Official Code of our AAAI 2024 paper.

Quickstart

1. Install all requirements.

Using Docker: Download and run the docker image. Ensure you have Docker installed.

docker pull rishihazra/llm-dgx:torch-2.0.0-latest
docker run -it rishihazra/llm-dgx:torch-2.0.0-latest

You can also build it from scratch using docker/Dockerfile.

Alternatively, you can create a conda environment and install all requirements.

conda create -n saycanpay_env python=3
source activate saycanpay_env
pip install -r docker/requirements.txt

2. Now define environment paths

export RAVENS_ROOT=$(pwd)/llm_planning/ravens
export BabyAI=$(pwd)/llm_planning/babyai
export VIRTUALHOME=$(pwd)/llm_planning/virtualhome/src/virtualhome
export PLANNER=$(pwd)/llm_planning/planLM
cd $PLANNER

To use the language interface in BaByAI with our high-level actions, run this additional line:

cp -f ../babyai/unlock.py /opt/conda/lib/python3.8/site-packages/minigrid/envs/babyai/unlock.py  # for python 3.8

Data Split Generation

To generate data, say for instance for BabyAI (using multiprocessing)

python3 babyai_inference.py \  # change 
        planner.agent_type=oracle \  # generates oracle trajectories
        domain.mode=train \  # data split type
        save_data=True \  # to save or not to save data
        parallel=True \  # set False if multiprocessing is not required
        n=400  # number of trajectories in the split
python3 babyai_inference.py \
        planner.agent_type=oracle \
        domain.mode=test-success \
        save_data=True \
        parallel=True \
        n=100
python3 babyai_inference.py \
        planner.agent_type=oracle \
        domain.mode=test-optimal \
        save_data=True \
        parallel=True \
        n=100
python3 babyai_inference.py \
        planner.agent_type=oracle \
        domain.mode=test-generalize \
        save_data=True \
        parallel=True \
        n=100

For Ravens:

python3 ravens_inference.py \
        planner.agent_type=oracle \
        task=towers-of-hanoi-seq \  # put-block-in-bowl
        mode=train \
        save_data=True \
        parallel=True \
        n=800  # 100 for test splits

For VirtualHome, we provide a sub-set of processed crowdsourced plans in $VIRTUALHOME/data/oracle-plans.

Train Can, Pay models

Training framework is Distributed Data Parallel over multi-GPU.

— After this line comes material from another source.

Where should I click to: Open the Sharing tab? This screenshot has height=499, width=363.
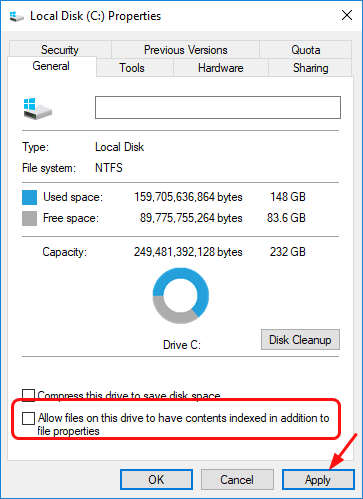[x=310, y=68]
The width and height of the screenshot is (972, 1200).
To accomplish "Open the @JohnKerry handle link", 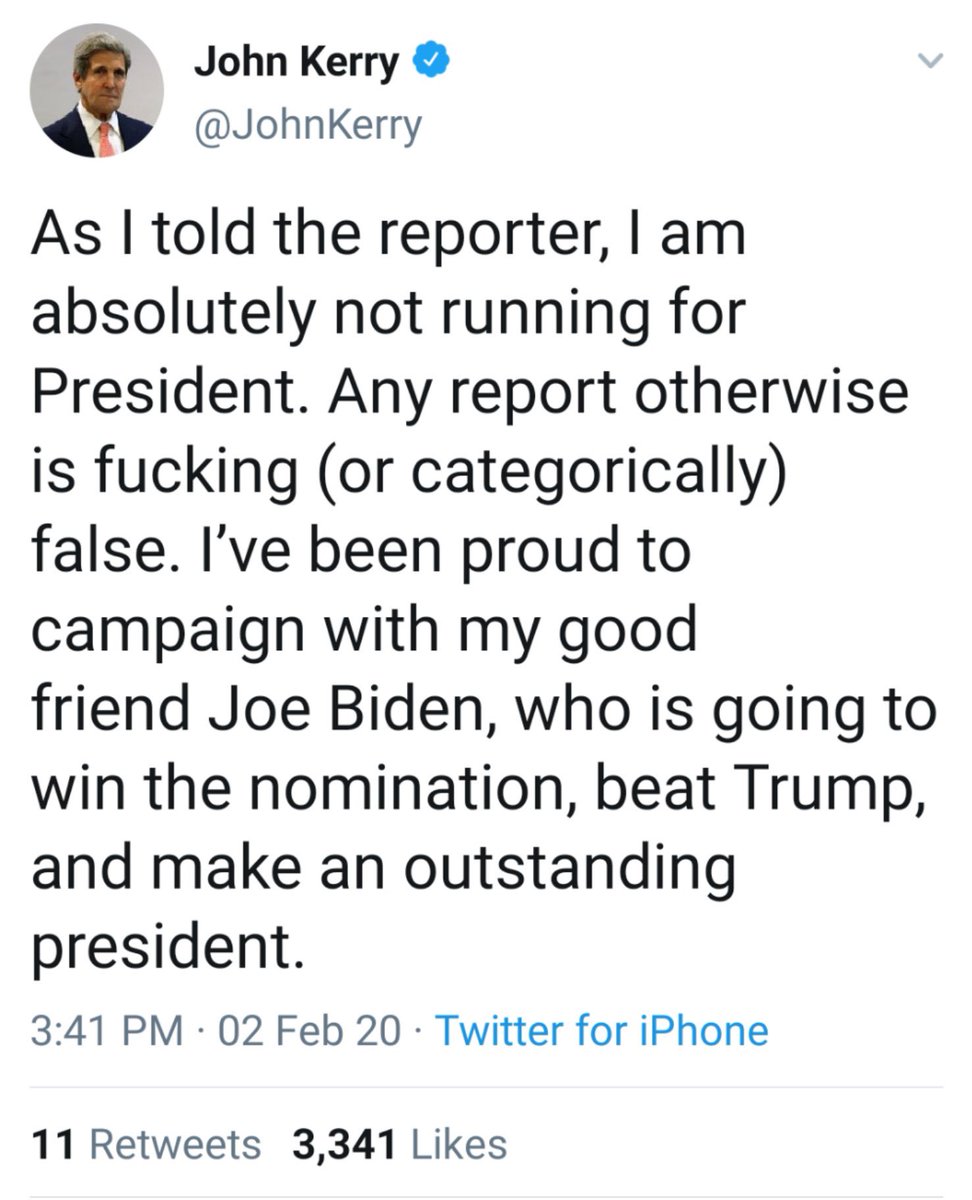I will 307,127.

python3 train/babyai_train.py \  # ravens_train.py, virtualhome_train.py
        train.task=pickup \  # towers-of-hanoi-seq (Ravens), put-block-in-bowl (Ravens), remove for VirtualHome
        train.model=can \  # pay for Pay model
        train.max_epochs=30 \  # 20 for Pay model
        train.batch_size=60

For Inference (Plan Generation)

python3 ravens_inference.py \  # virtualhome_inference.py, # babyai_inference.py
        task=put-block-in-bowl \
        mode=test-success \  # test-optimal, test-generalize
        planner.agent_type=lm \  
        planner.model_name=flan_t5 \  # vicuna
        planner.decoding_type=beam_action \  # greedy_token, greedy_action
        planner.decoding_score=say_can_pay  # say, say_can (remove for greedy_token decoding_type)

References

[1] Transporter Networks: Rearranging the Visual World for Robotic Manipulation, Zeng et al., CoRL 2020
[2] BabyAI: First Steps Towards Grounded Language Learning With a Human In the Loop, Chevalier-Boisvert et al., ICLR 2019
[3] Virtualhome: Simulating household activities via programs, Puig et al., CVPR 2018

To cite our paper:

@inproceedings{hazra2024saycanpay,
  title={SayCanPay: Heuristic Planning with Large Language Models using Learnable Domain Knowledge},
  author={Hazra, Rishi and Dos Martires, Pedro Zuidberg and De Raedt, Luc},
  booktitle={Proceedings of the AAAI Conference on Artificial Intelligence},
  volume={38},
  number={18},
  pages={20123--20133},
  year={2024}
}